If so, this would go a LONG way towards teasing out a putative mechanism for adverse events subsequent to injection with the mRNA.
In particular, the body is not static; a paper out of Harvard I posted a snippet or link from yesterday, pointed out that the body downregulates ACE2 receptors in the uterus during pregnancy, which happily helps protect the growing baby from COVID during early pregnancy.
But if there is such a thing as downregulation, then there may be upregulation. More ACE2 receptors...I vaguely remember papers from before the c00f left China, showing that Chinese males (I think especially smokers) had many more ACE2 binding sites in their lungs than other groups.
Thanks for posting this.
Might’ve said placenta not uterus. No biggie, as it was only an example of the *kind* of thing I meant.
The SARS-CoV-2 spike protein, a class I viral fusion protein, is critical to initiating the interactions between the virus and the host cell surface receptor, facilitating viral entry into the host cell by assisting in the fusion of the viral and host cell membranes. This protein consists of two subunits: Subunit 1 (S1) that contains the ACE2 receptor-binding domain (RBD) and Subunit 2 (S2) that plays a role in the fusion process [3,4] (Figure 1). The SARS-CoV-2 spike protein is the major target for the development of COVID-19 vaccines.

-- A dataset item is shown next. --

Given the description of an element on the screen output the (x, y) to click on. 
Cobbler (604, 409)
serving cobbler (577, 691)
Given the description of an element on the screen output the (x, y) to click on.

While ACE2 is now well known as a ‘receptor’ to which the SARS-CoV-2 spike protein binds on human host cells in order to facilitate the membrane fusion and gain viral entry, the usual physiological function of ACE2 is not to serve as a membrane receptor to transduce intracellular signals. ACE2 is a type I integral membrane protein that functions as a carboxypeptidase, cleaving angiotensin II to angiotensin (1–7) and regulating blood pressure [24,25] (Figure 2).
However, ten years ago, Chen et al. [26] reported the intriguing findings showing that ACE2 acts as a membrane receptor for cell signal transduction in response to the spike protein of SARS-CoV (now also known as SARS-CoV-1, the virus that caused the SARS outbreak in 2002–2004) in the human lung alveolar epithelial cell line, A549. The spike protein of SARS-CoV-1 is 76–78% identical to that of SARS-CoV-2 [27]. In their study, it was shown that the binding of the full-length spike protein to ACE2 triggered the casein kinase II-dependent activation of activator protein-1 (AP-1) transcription factor and subsequent gene transcriptional events [26].

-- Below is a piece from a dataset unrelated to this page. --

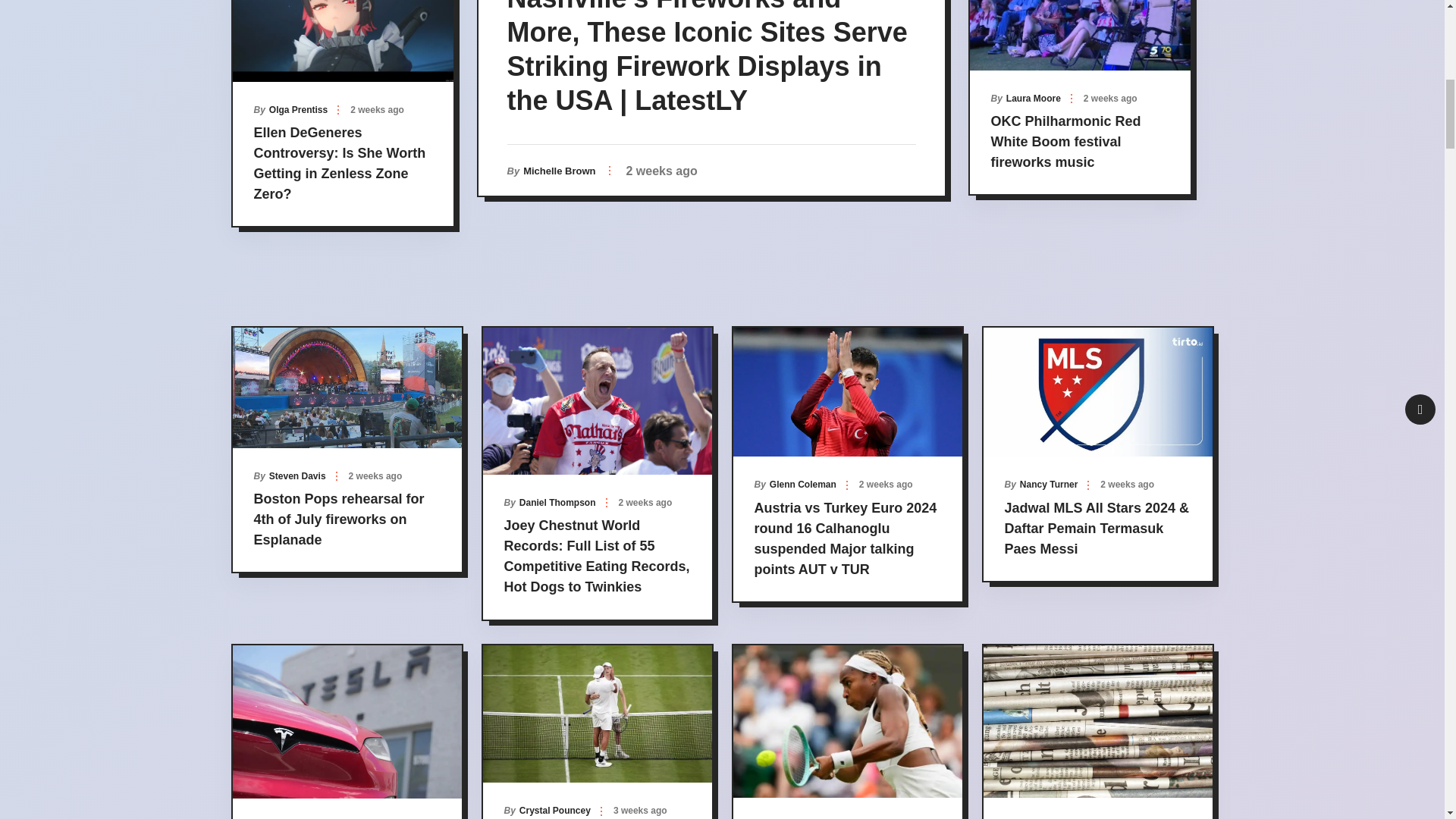
OKC Philharmonic Red White Boom festival fireworks music (1024, 98)
Boston Pops rehearsal for 4th of July fireworks on Esplanade (1065, 141)
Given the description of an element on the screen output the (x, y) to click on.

Their finding on SARS-CoV-1 [26] and ours on SARS-CoV-2 [21] indicate that the spike protein remarkably functionally converts ACE2 (that is normally a peptidase enzyme) into a membrane receptor for cell signaling that uses the spike protein as a ligand for its activation
Kuba et al. [28] showed that the injection of mice with recombinant SARS-CoV-1 spike protein reduced the ACE2 expression and worsened the acid-induced lung injury. In mice with an acid-induced lung injury, the recombinant SARS-CoV-1 spike protein dramatically increased angiotensin II, and the angiotensin receptor inhibitor losartan attenuated the spike protein-induced enhancement of lung injury [28].
Thus, these in vivo studies demonstrated that the spike protein of SARS-CoV-1 (without the rest of the virus) reduces the ACE2 expression, increases the level of angiotensin II, and exacerbates the lung injury.
The SARS-CoV-2 spike protein without the rest of the viral components has also been shown to activate cell signaling by Patra et al. [29]. The authors reported that the full-length SARS-CoV-2 spike protein expressed by the means of transient transfection, either in the human lung alveolar epithelial cell line A549 or in the human liver epithelial cell line Huh7.5, activated NF-κB and AP-1 transcription factors as well as p38 and ERK mitogen-activated protein kinases, releasing interleukin-6. This cell signaling cascade was found to be triggered by the SARS-CoV-2 spike protein downregulating the ACE2 protein expression, subsequently activating the angiotensin II type 1 receptor [29]. These experiments using transient transfection may reflect the intracellular effects of the spike protein that could be triggered by the RNA- and viral vector-based vaccines.
These results collectively reinforce the idea that human cells are sensitively affected by the extracellular and/or intracellular spike proteins though the activation of cell signal transduction.